Repeat the lines below word for word, covering the stretch from the line that contains "At what (x,y)" through the end of the lines, and leave the pictures out of your answer.

◇ ◇ ◇ ◇ ◇

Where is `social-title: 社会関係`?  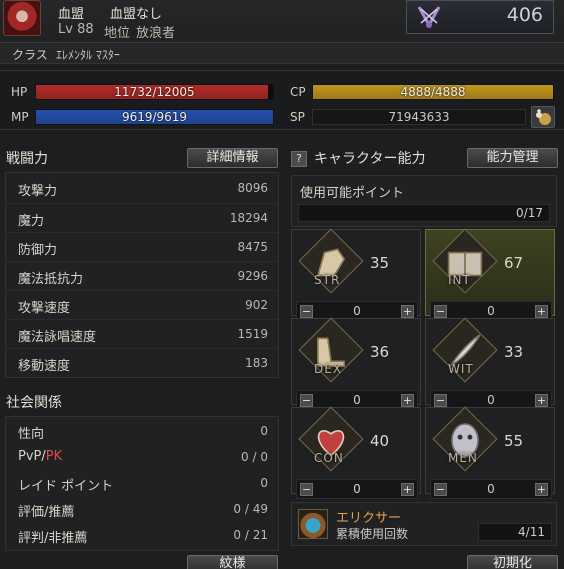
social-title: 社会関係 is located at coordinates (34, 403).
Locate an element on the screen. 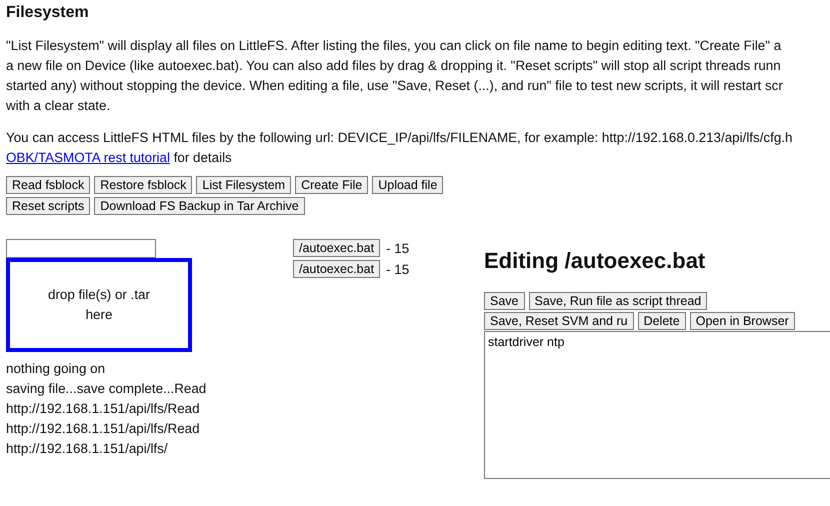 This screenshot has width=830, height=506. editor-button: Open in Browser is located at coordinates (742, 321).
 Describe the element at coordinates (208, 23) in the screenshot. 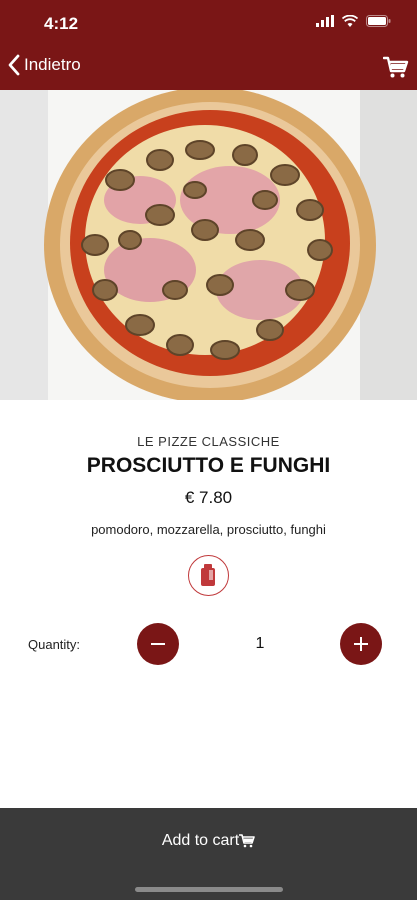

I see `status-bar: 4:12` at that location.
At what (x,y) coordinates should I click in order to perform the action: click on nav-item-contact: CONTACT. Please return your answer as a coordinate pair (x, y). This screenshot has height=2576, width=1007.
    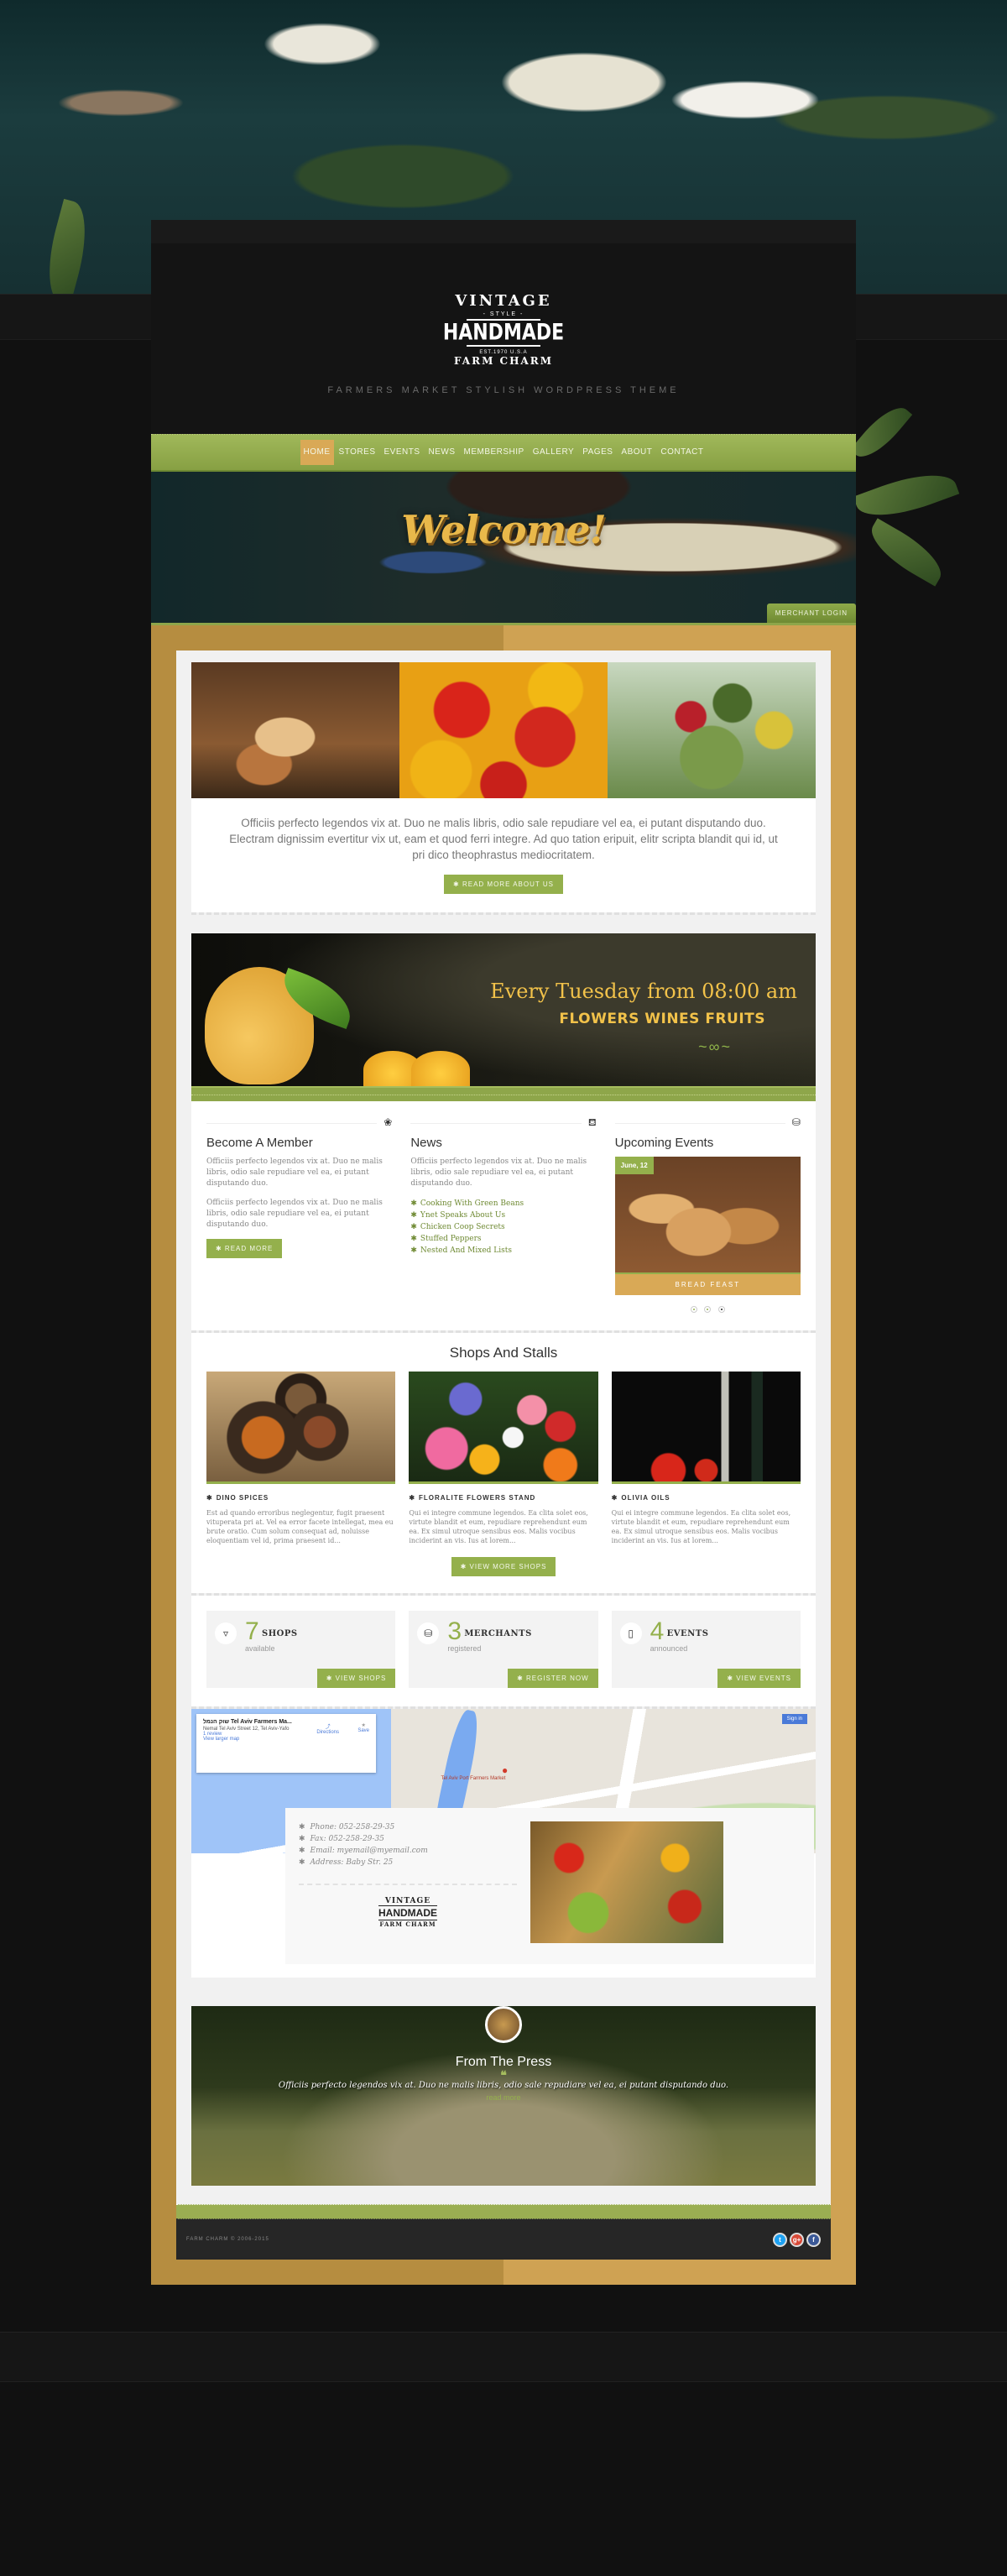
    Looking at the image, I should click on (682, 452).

◇ ◇ ◇ ◇ ◇

**Your solution:**
At what (x,y) coordinates should I click in order to perform the action: click on nav-item-contact: CONTACT. Please return your answer as a coordinate pair (x, y). This screenshot has height=2576, width=1007.
    Looking at the image, I should click on (682, 452).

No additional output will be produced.